**PROBLEMS TO SOLVE**
1 – In the council meeting account, list every proper name of a place, road, or development.
2 – Please judge whether each statement agrees with the council meeting account, answering yes or no and quoting the words that decide it: (a) The Economic Development Committee asked for $30,000. (b) The Southern Small Area Plan called for the land across from Southern Village to be rezoned for high density. (c) Jim Ward altered the proposal so it no longer named Obey Creek.
3 – Carry the council meeting account forward from its final sentence.

**QUOTED TEXT**
____________________
Two items on last night’s council meeting agenda dealt with Obey Creek. First, the town’s Economic Development Committee asked for $30,000 to guide the developer in coming up with a plan for Obey Creek. Then the town manager proposed using a development agreement, as was used in the development process for Carolina North, as a tool to develop Obey Creek.

Irate citizens filled the auditorium seats to object to the town’s assumption that the property across U.S. 15-501 from Southern Village would be developed into a high-density mixed-use development. When the first few speakers came to the podium objecting to the town spending $30,000 to help a private developer who stood to make millions should the town approve his high-density project on land that the Southern Small Area Plan had deemed would retain its low-density zoning, Jim Ward jumped in and changed the wording of the proposal so that it no longer specified Obey Creek. Rather the money would be spent on unnamed parcels. Mayor Mark Kleinschmidt hurriedly gaveled approval of that wording change, steamrolling the budget item through.
____________________
Entries taken from a collection
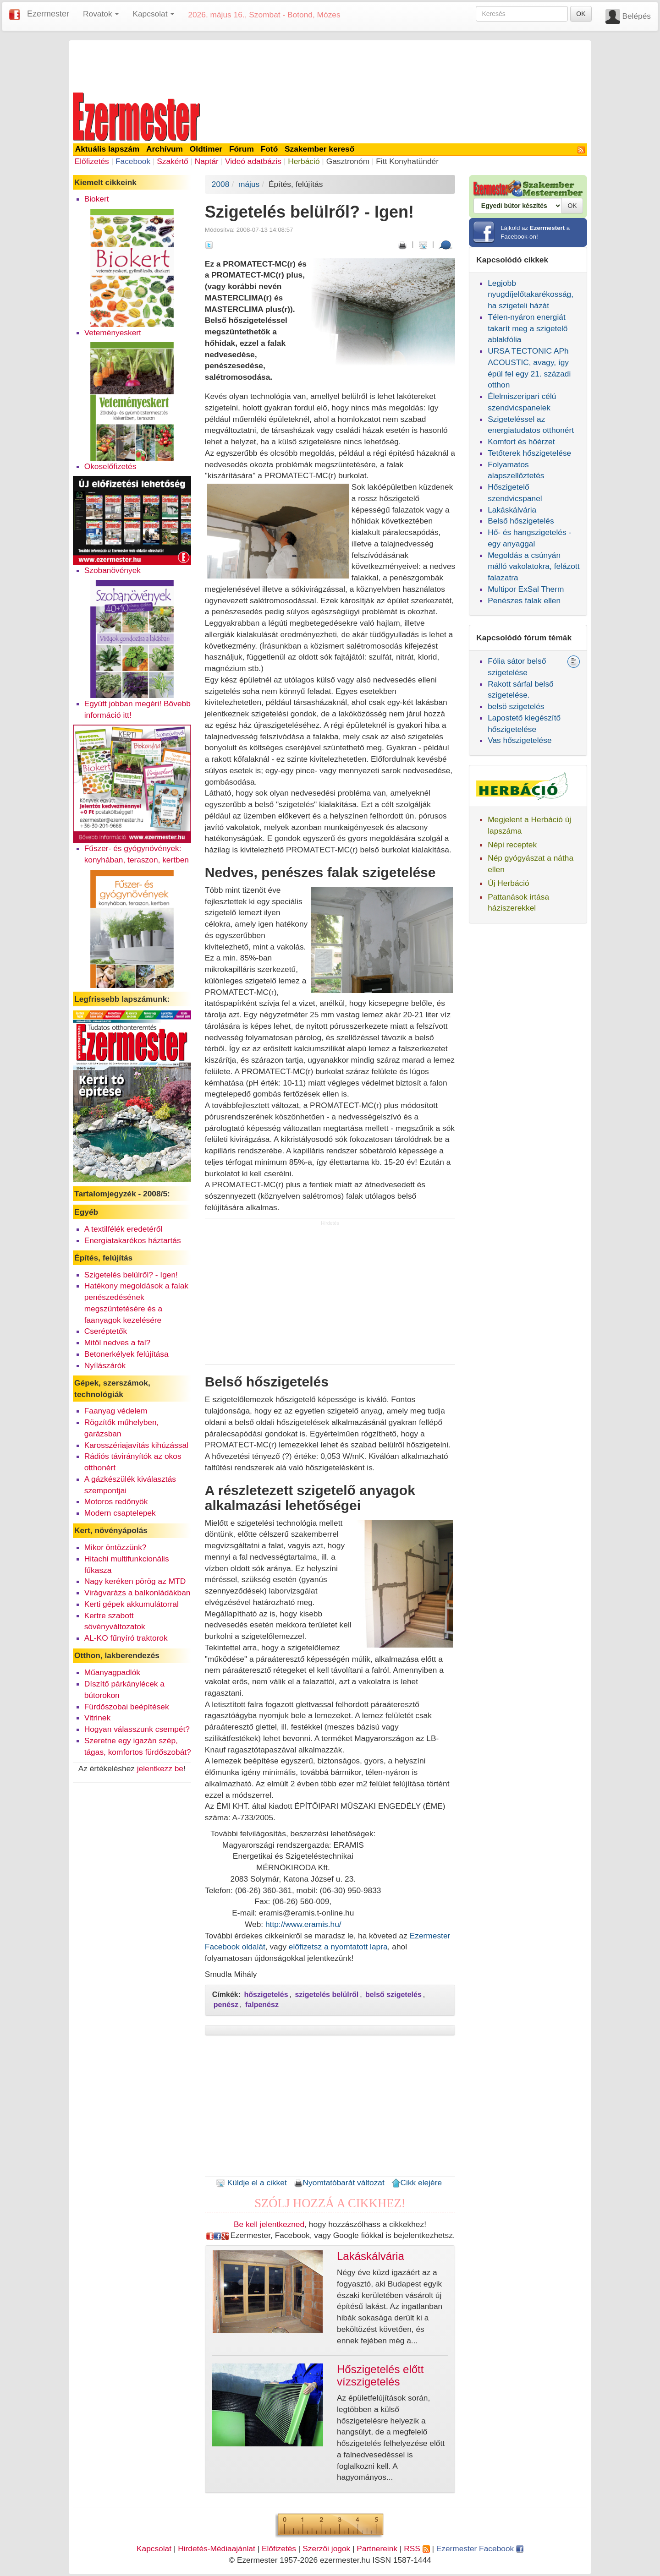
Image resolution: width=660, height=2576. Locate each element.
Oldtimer (206, 148)
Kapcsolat (154, 2548)
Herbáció (303, 161)
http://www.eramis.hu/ (303, 1924)
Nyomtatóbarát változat (339, 2182)
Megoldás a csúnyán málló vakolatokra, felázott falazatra (533, 567)
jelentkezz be (160, 1768)
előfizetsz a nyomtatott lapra (338, 1946)
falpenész (262, 2004)
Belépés (636, 16)
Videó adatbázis (253, 161)
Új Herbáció (508, 883)
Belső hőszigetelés (521, 520)
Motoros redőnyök (116, 1501)
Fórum (241, 148)
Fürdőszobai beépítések (126, 1706)
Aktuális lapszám (107, 148)
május (248, 184)
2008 (221, 184)
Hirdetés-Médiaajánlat (216, 2548)
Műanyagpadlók (112, 1672)
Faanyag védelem (116, 1410)
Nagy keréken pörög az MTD (135, 1581)
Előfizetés (92, 161)
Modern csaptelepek (120, 1512)
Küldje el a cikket (251, 2182)
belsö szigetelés (516, 706)
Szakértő (172, 161)
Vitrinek (97, 1717)
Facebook (133, 161)
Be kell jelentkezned (269, 2224)
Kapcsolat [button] (153, 13)
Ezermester (48, 13)
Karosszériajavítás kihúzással (136, 1445)
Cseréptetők (105, 1331)
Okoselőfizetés (110, 466)
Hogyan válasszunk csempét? (137, 1729)
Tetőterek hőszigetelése (529, 453)
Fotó (269, 148)
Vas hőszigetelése (519, 740)
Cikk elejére (416, 2182)
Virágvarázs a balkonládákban (137, 1592)
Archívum (164, 148)
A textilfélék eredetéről (123, 1228)
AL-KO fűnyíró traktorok (126, 1638)
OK (580, 13)
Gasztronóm (347, 161)
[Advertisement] (330, 65)
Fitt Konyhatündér (407, 161)
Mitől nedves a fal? (117, 1342)
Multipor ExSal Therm (526, 589)
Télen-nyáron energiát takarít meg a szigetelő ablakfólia (527, 328)
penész (226, 2004)
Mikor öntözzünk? (115, 1547)
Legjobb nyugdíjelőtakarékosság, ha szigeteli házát (530, 294)
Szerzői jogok (326, 2548)
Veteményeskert (112, 332)
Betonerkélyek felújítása (126, 1354)
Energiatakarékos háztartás (132, 1240)
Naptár (207, 161)
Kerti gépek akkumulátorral (131, 1604)
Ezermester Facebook (479, 2548)
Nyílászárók (105, 1365)
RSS (416, 2548)
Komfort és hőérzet (521, 441)
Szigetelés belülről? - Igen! (131, 1274)
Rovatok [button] (101, 13)
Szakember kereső (319, 148)
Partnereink (377, 2548)
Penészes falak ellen (524, 600)
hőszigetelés (266, 1994)
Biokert (96, 198)
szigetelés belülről (326, 1994)
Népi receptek (512, 844)
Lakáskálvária (512, 509)
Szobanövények (112, 570)
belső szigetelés (393, 1994)
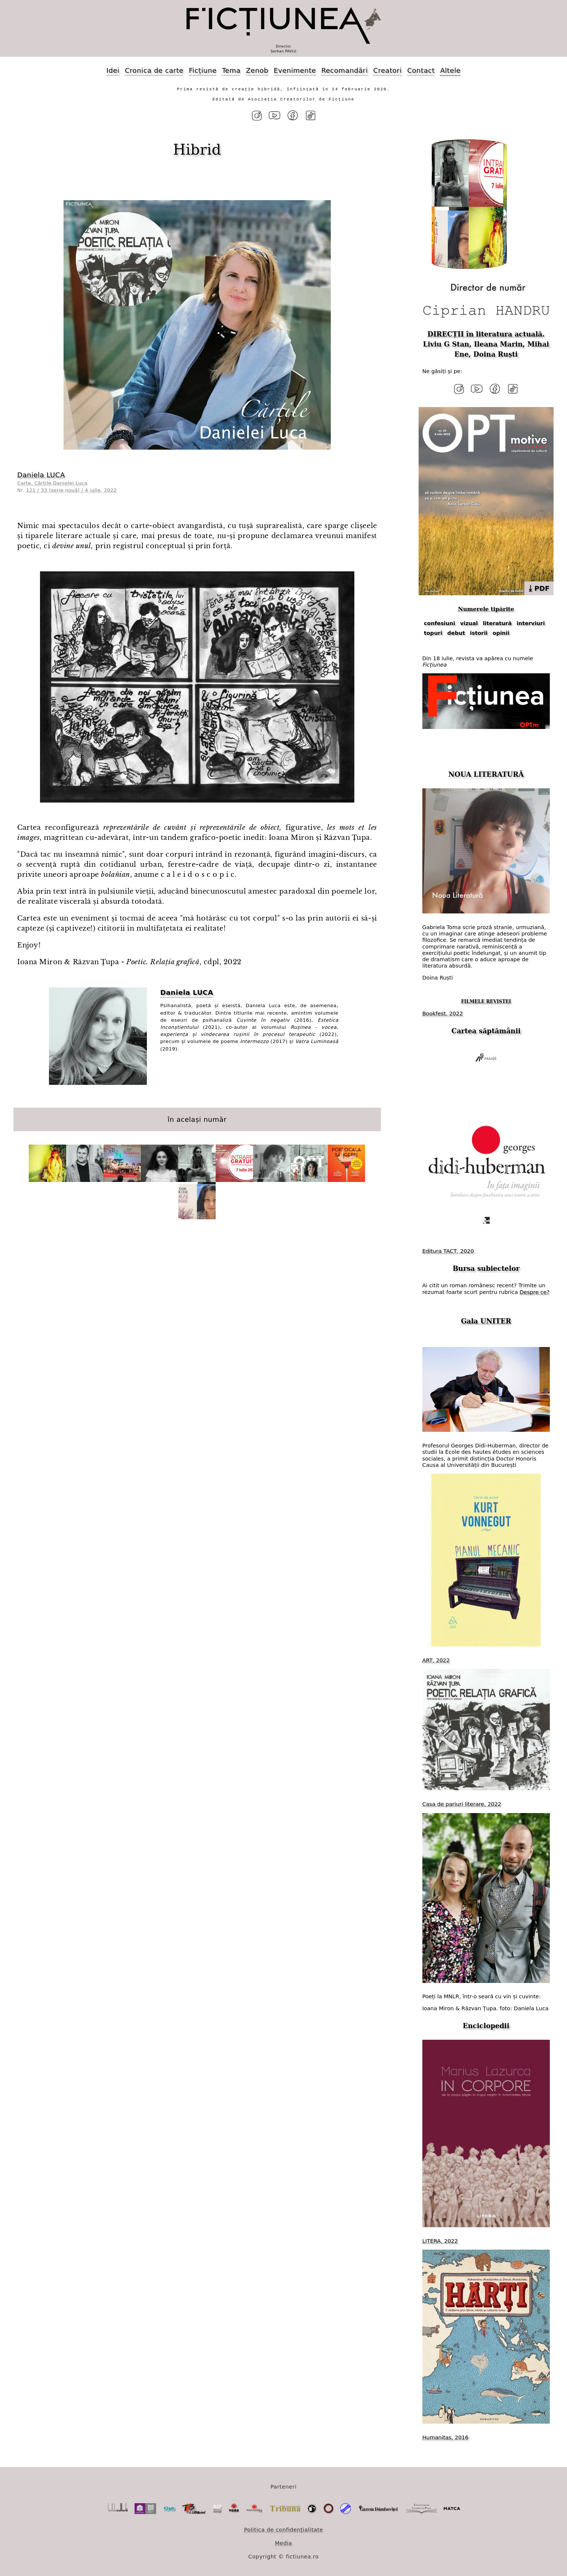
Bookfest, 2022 (442, 1012)
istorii (478, 632)
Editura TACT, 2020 (448, 1250)
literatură (497, 623)
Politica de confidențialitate (283, 2529)
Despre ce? (534, 1291)
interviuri (531, 623)
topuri (433, 632)
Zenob (257, 70)
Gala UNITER (486, 1320)
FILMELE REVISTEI (486, 1000)
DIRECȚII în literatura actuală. (486, 334)
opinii (501, 632)
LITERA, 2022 (440, 2240)
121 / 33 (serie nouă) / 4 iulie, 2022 (71, 490)
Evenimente (295, 70)
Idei (113, 70)
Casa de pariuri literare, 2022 (461, 1803)
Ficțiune (202, 70)
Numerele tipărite (486, 608)
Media (283, 2542)
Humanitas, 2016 (445, 2436)
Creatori (387, 70)
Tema (231, 70)
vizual (469, 623)
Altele (450, 70)
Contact (421, 70)
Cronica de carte (154, 70)
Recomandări (344, 70)
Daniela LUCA (41, 474)
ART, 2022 (436, 1659)
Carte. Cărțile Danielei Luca (52, 482)
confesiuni (439, 623)
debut (456, 632)
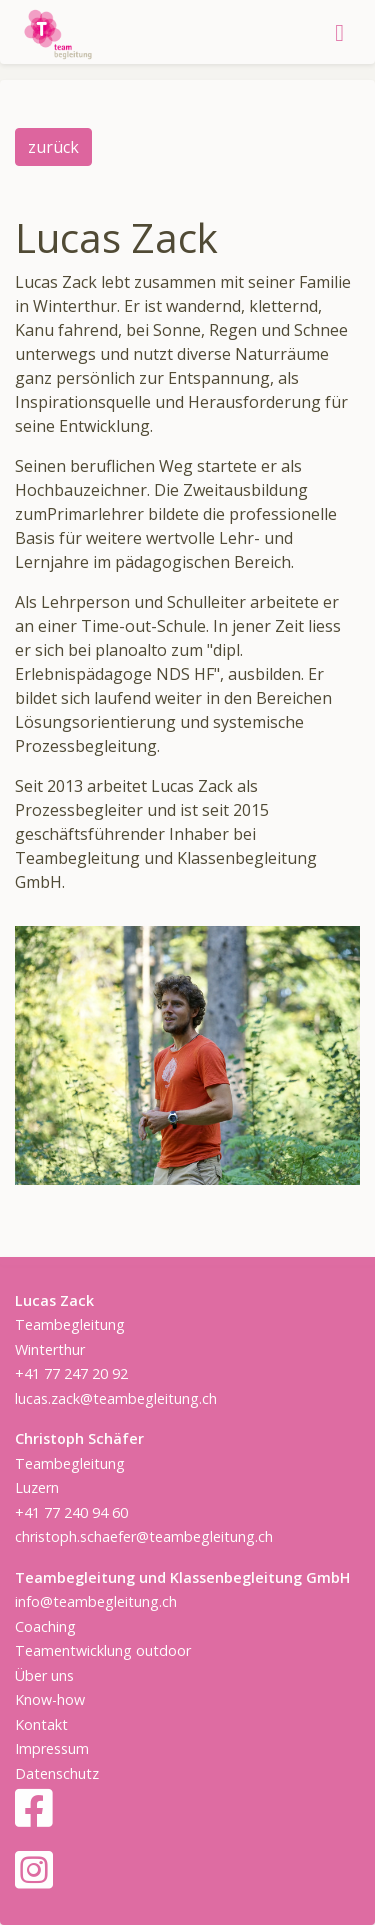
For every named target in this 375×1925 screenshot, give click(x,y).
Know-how (50, 1699)
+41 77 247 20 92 (71, 1373)
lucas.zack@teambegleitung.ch (116, 1398)
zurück (53, 147)
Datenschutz (57, 1773)
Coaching (45, 1626)
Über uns (44, 1675)
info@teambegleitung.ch (96, 1601)
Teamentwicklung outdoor (103, 1650)
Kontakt (41, 1724)
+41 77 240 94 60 (71, 1512)
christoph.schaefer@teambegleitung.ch (144, 1536)
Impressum (52, 1748)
____________________
**TASK-BY-TASK RESULTS**
1 – Obey Creek, Carolina North, U.S. 15-501, Southern Village

2 –
(a) Yes: "the town’s Economic Development Committee asked for $30,000 to guide the developer in coming up with a plan for Obey Creek"
(b) No: "land that the Southern Small Area Plan had deemed would retain its low-density zoning"
(c) Yes: "changed the wording of the proposal so that it no longer specified Obey Creek"

3 –
But as citizen after citizen came to the podium to express frustration that they had played by the rules and now the town was changing those rules, even Kleinschmidt, who had defended the idea of a development agreement, backed down. One citizen told of following procedure to file a protest petition, only to be told he couldn’t because no application for a project had been submitted. He was assured that he and his neighbors would be kept apprised of any developments, yet no one in his neighborhood had been given notice that the issue would be taken up at last night’s meeting. A well-spoken architect noted that the developer was advertising on the Internet for joint venture partners in an Obey Creek development, making it seem like a done deal, she said.

Donna Bell tried to defend the use of a development agreement, but her comments only solidified the impression that the town intended to approve a high-density development, despite assurances years earlier that if Southern Village were approved, the surrounding land would remain low density.

That’s when Pease brought up the matter of trust between town government and its citizens. Ed Harrison and Jim Ward agreed. Laurin Easthom had earlier supported citizens in objecting to $30,000 being spent under the assumption that Obey Creek would result in a dense development. Matt Czajkowski missed the meeting as he was in Haiti, volunteering his time and talents to help its beleaguered citizens.

Council members shelved the idea of a development agreement and asked town staff for input on reworking the Comprehensive Plan.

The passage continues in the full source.